◆ GIVEN EXERCISE 1: Reproduce the passage on the limitations of EBIT and Adjusted EBITDA word for word.

◆ PASSAGE SHOWN:
■ ■ ■ ■ ■ ■ ■

EBIT and Adjusted EBITDA do not reflect our cash expenditures, or future requirements for capital expenditures or contractual commitments;

 

   

EBIT and Adjusted EBITDA do not reflect changes in, or cash requirements for, our working capital needs;

 

   

EBIT and Adjusted EBITDA do not reflect the significant interest expense, or the cash requirements necessary to service interest or principal payments on our debt;

 

   

EBIT and Adjusted EBITDA do not reflect our tax expense or the cash requirements to pay our taxes; and

 

   

although depreciation and amortization are non-cash charges, the assets being depreciated and amortized will often have to be replaced in the future, Adjusted EBITDA does not reflect any cash requirements for such replacements.

Because of these limitations, EBIT and Adjusted EBITDA should not be considered as measures of discretionary cash available to us to invest in the growth of our business. We compensate for these limitations by relying primarily on our U.S. GAAP results and using EBIT and Adjusted EBITDA only supplementally. We further believe that our presentation of these U.S. GAAP and non-GAAP financial measurements provide information that is useful to analysts and investors because they are important indicators of the strength of our operations and the performance of our core business.

■ ■ ■ ■ ■ ■ ■

◆ GIVEN EXERCISE 2: From the rows below, pick out each line that contains the string "Where", matching case exactly.

[Collected data entries]
■ ■ ■ ■ ■ ■ ■

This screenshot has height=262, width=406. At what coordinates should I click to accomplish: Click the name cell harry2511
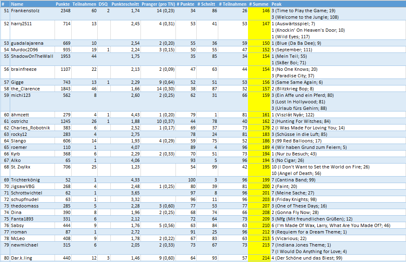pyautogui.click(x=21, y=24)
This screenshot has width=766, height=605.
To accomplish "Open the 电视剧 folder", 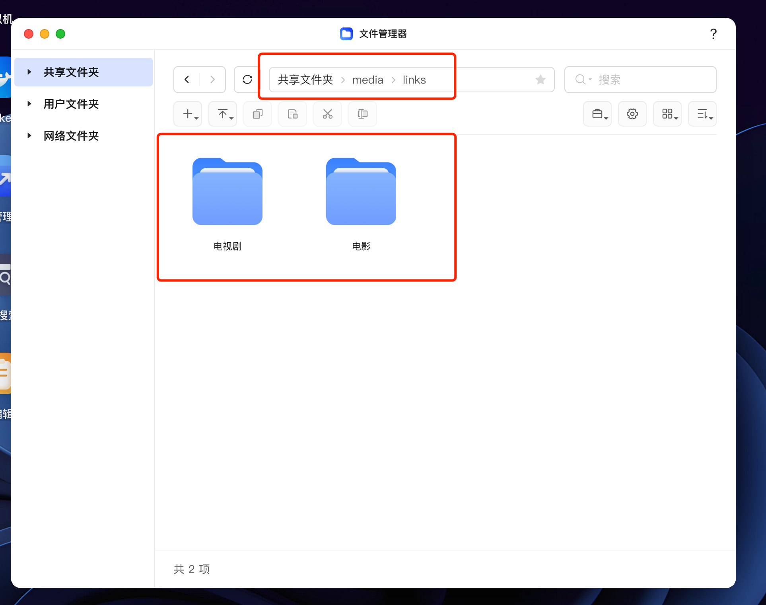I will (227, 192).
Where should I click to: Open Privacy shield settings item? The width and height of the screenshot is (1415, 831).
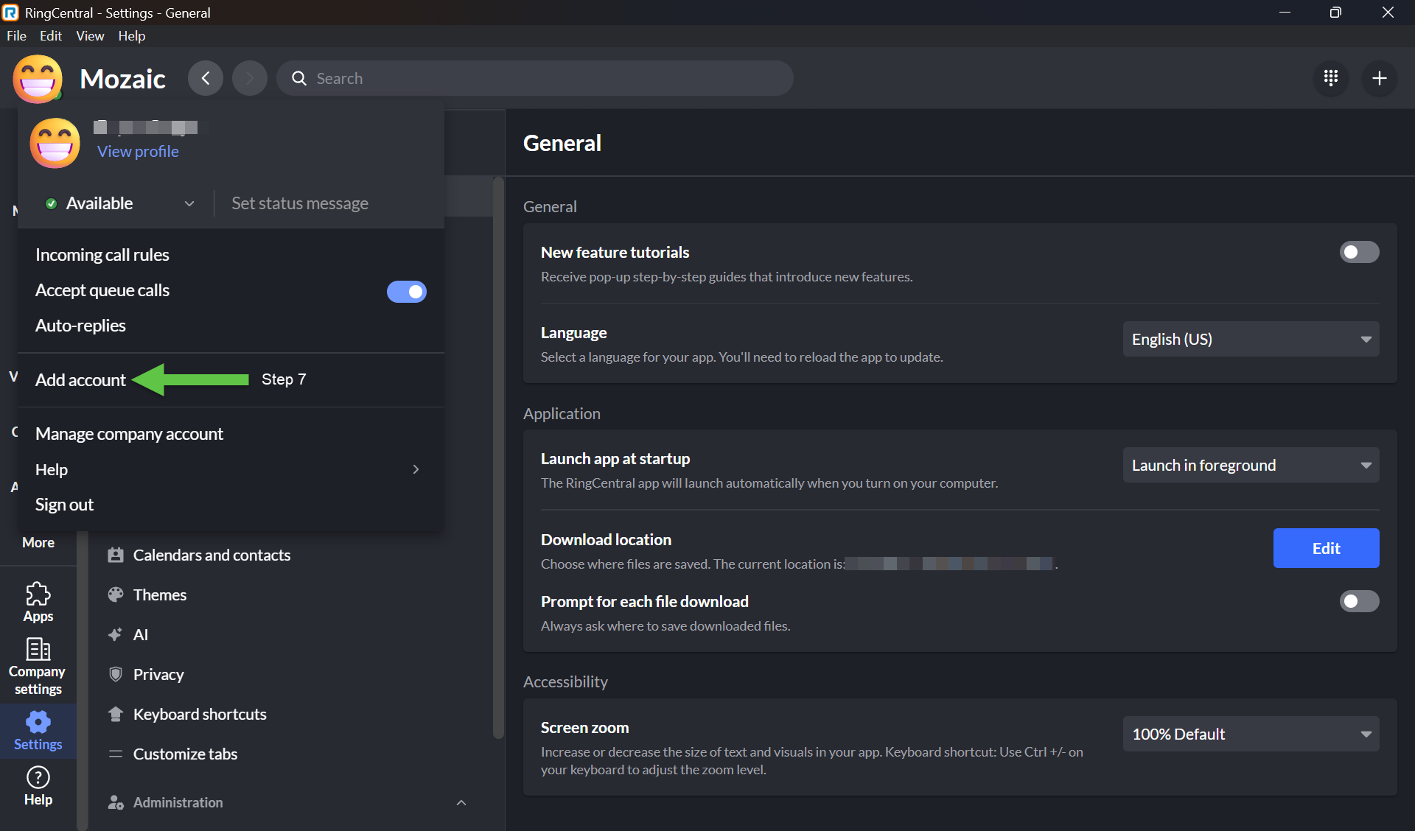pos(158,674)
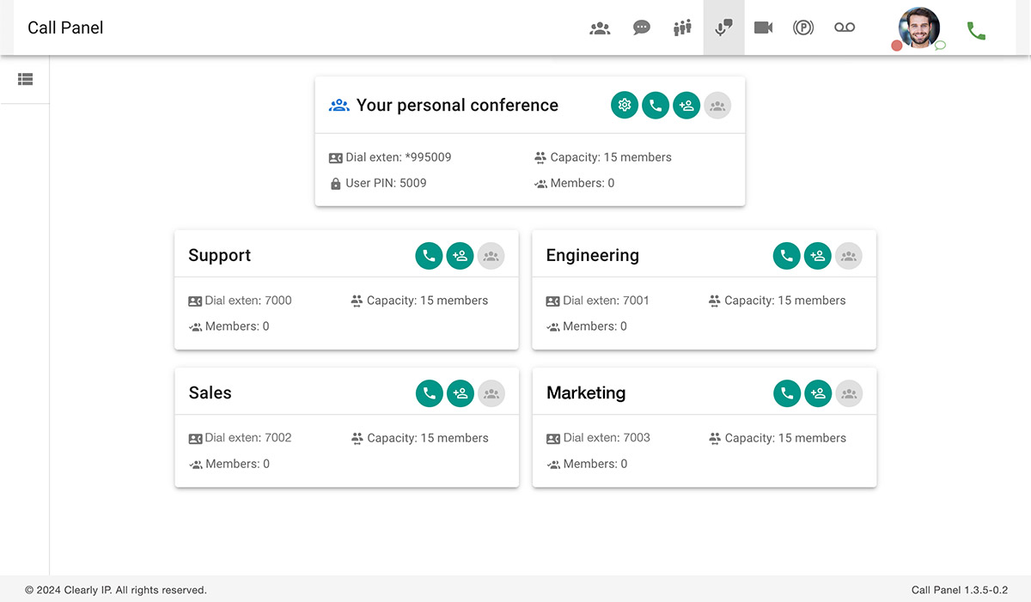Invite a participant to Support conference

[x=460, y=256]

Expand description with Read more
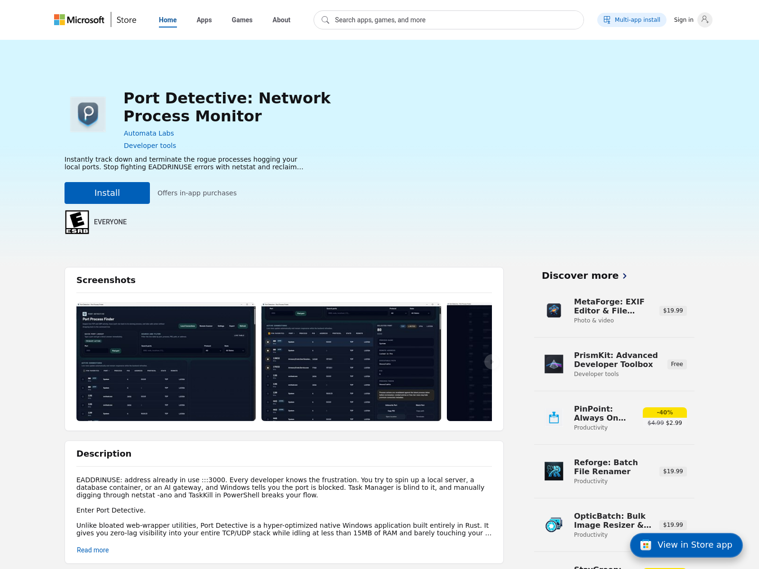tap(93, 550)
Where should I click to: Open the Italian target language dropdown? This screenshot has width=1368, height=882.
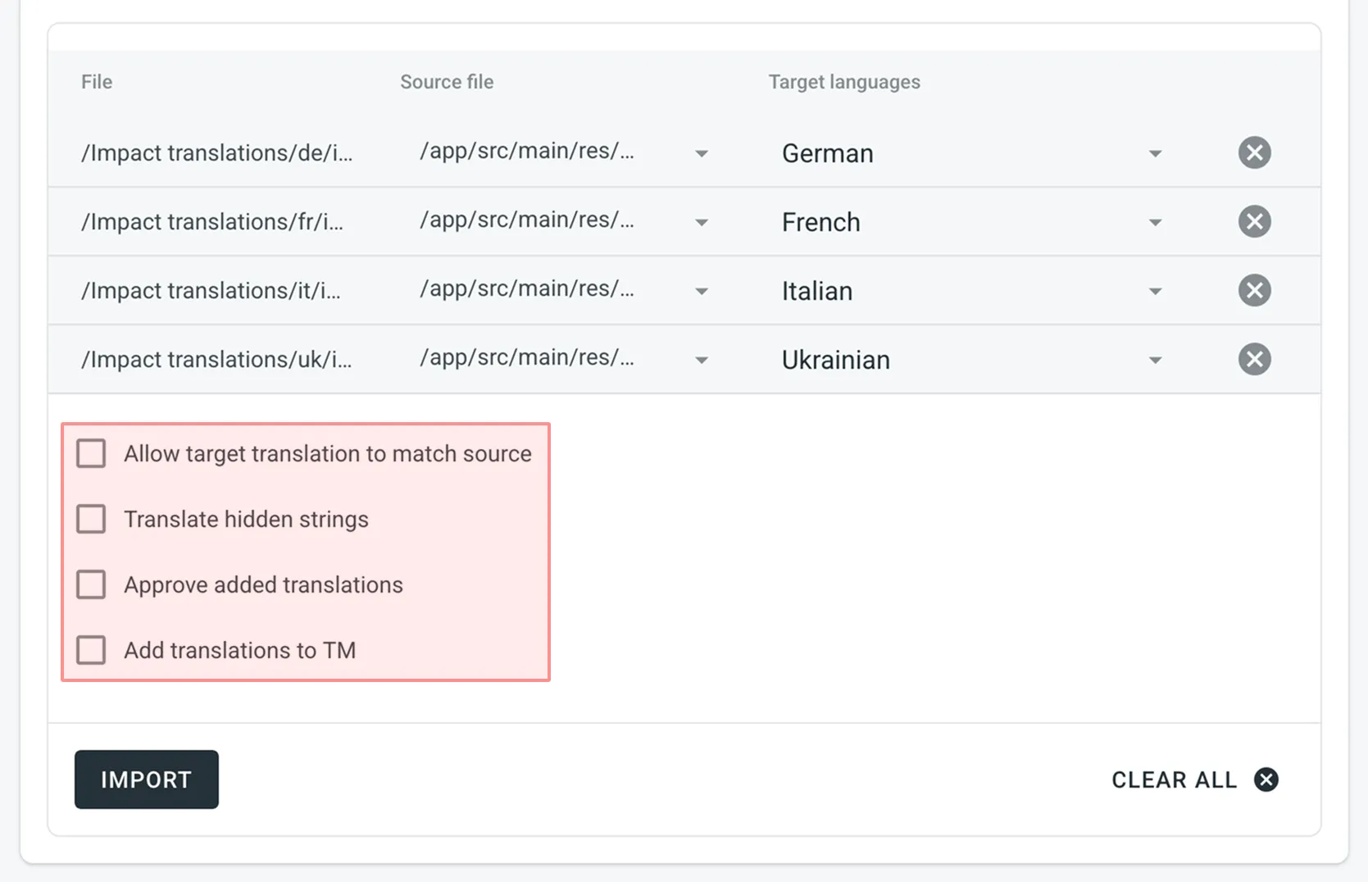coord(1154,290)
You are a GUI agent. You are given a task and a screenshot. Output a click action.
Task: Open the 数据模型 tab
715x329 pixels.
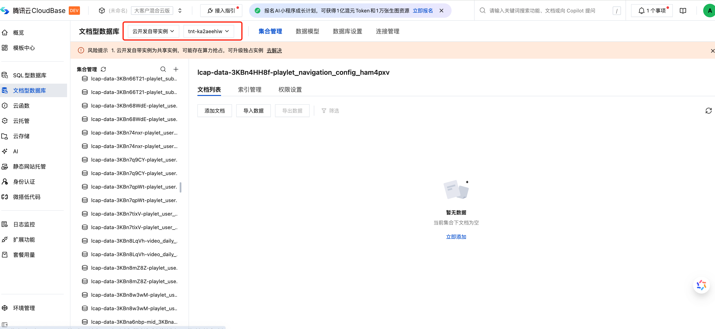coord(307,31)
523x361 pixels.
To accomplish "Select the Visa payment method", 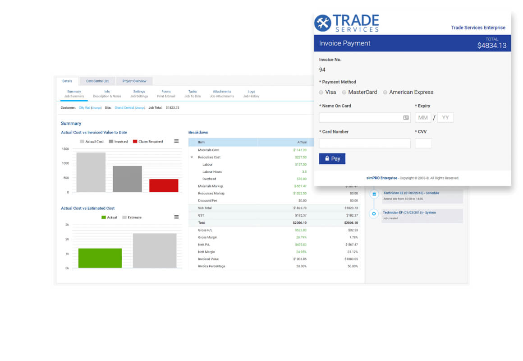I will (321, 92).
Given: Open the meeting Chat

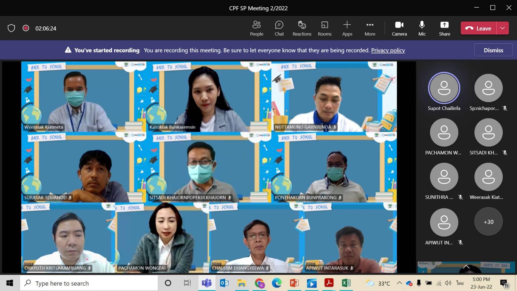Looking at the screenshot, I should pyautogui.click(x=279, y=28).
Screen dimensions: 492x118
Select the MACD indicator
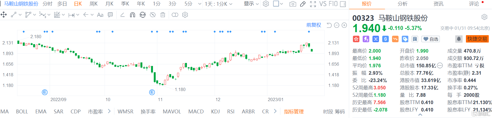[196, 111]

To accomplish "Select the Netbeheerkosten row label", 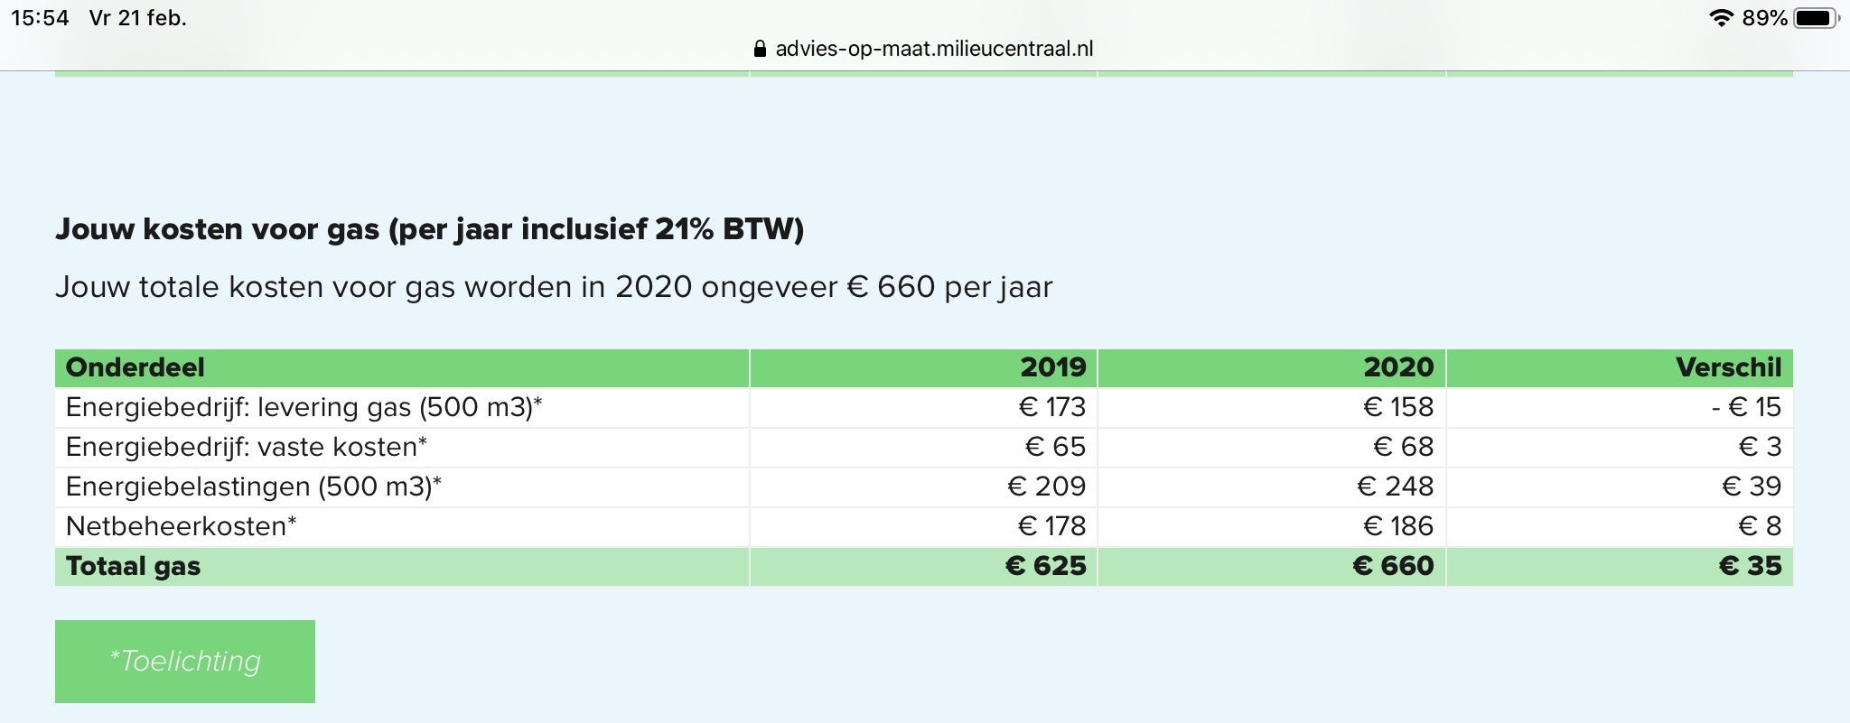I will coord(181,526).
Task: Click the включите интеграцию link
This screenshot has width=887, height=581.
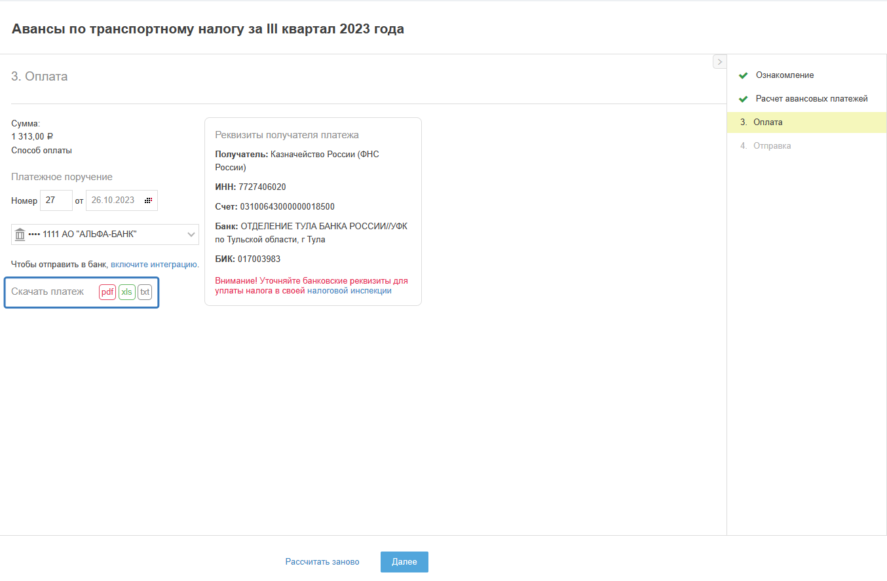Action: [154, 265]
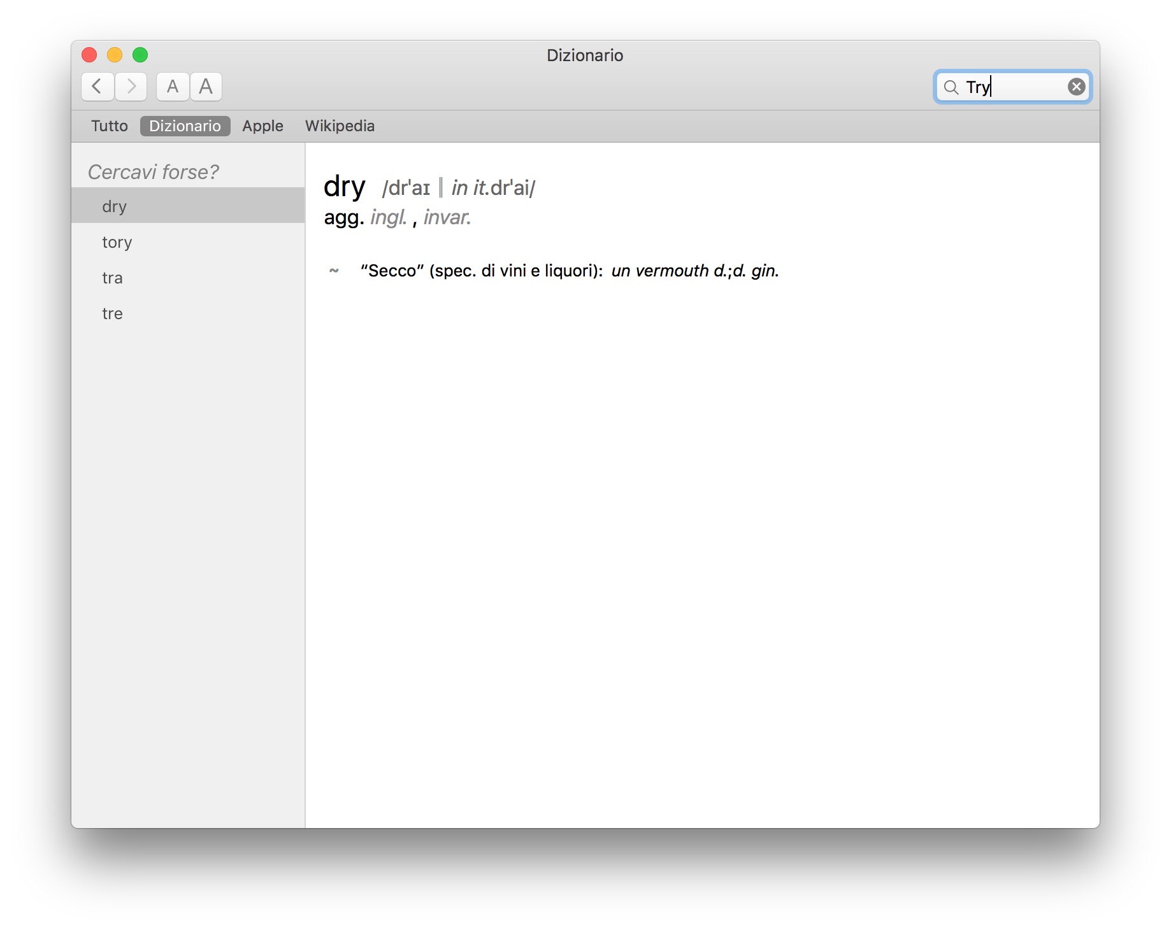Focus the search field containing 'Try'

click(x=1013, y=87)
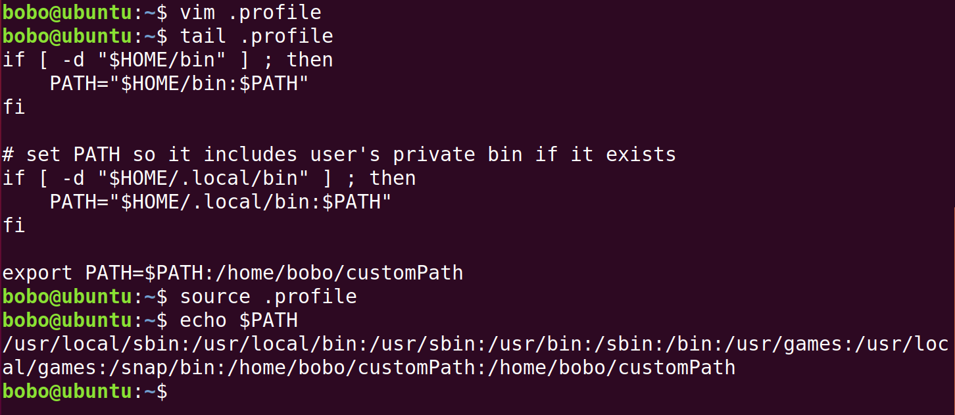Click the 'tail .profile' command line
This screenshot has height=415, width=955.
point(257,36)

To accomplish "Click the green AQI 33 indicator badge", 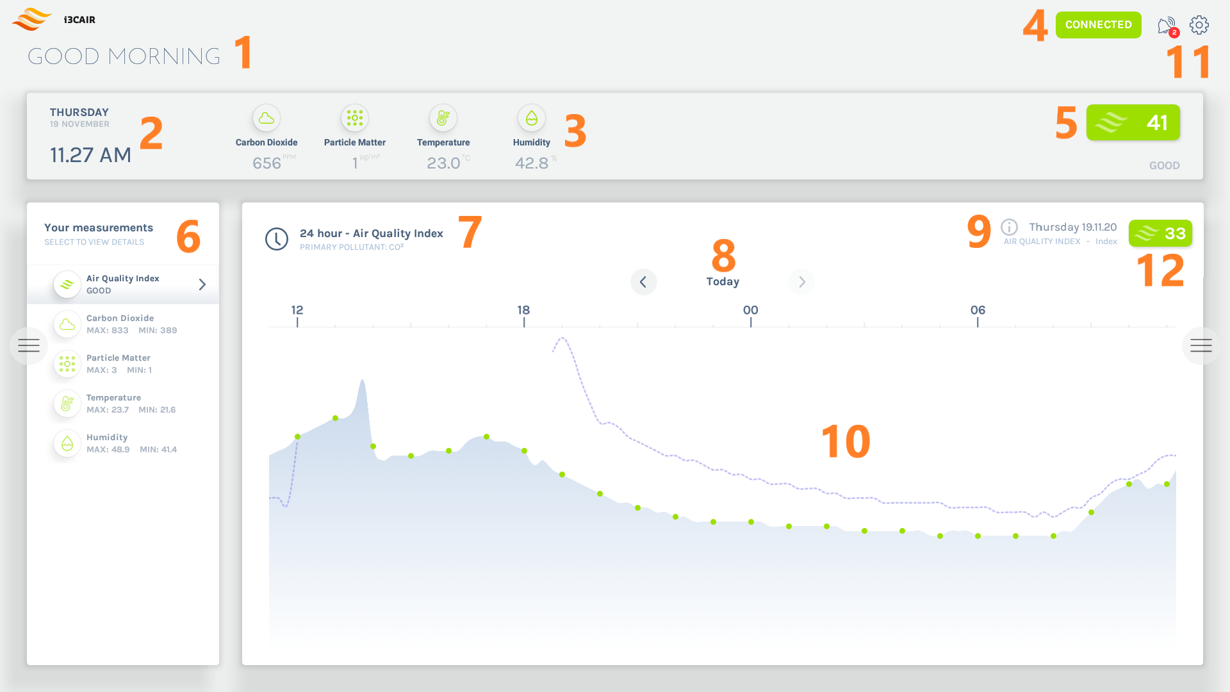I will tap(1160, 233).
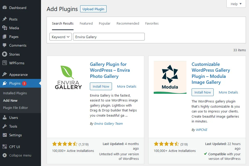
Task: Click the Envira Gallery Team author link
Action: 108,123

■ ■ ■ ■ ■ ■ ■

◆ FINISHED ANSWER 1:
EBIT and Adjusted EBITDA do not reflect our cash expenditures, or future requirements for capital expenditures or contractual commitments;

 

   

EBIT and Adjusted EBITDA do not reflect changes in, or cash requirements for, our working capital needs;

 

   

EBIT and Adjusted EBITDA do not reflect the significant interest expense, or the cash requirements necessary to service interest or principal payments on our debt;

 

   

EBIT and Adjusted EBITDA do not reflect our tax expense or the cash requirements to pay our taxes; and

 

   

although depreciation and amortization are non-cash charges, the assets being depreciated and amortized will often have to be replaced in the future, Adjusted EBITDA does not reflect any cash requirements for such replacements.

Because of these limitations, EBIT and Adjusted EBITDA should not be considered as measures of discretionary cash available to us to invest in the growth of our business. We compensate for these limitations by relying primarily on our U.S. GAAP results and using EBIT and Adjusted EBITDA only supplementally. We further believe that our presentation of these U.S. GAAP and non-GAAP financial measurements provide information that is useful to analysts and investors because they are important indicators of the strength of our operations and the performance of our core business.

◆ FINISHED ANSWER 2:
Where should I click to: Open Privacy shield settings item? The width and height of the screenshot is (1415, 831).
Where should I click to: Open the Italian target language dropdown? This screenshot has width=1368, height=882.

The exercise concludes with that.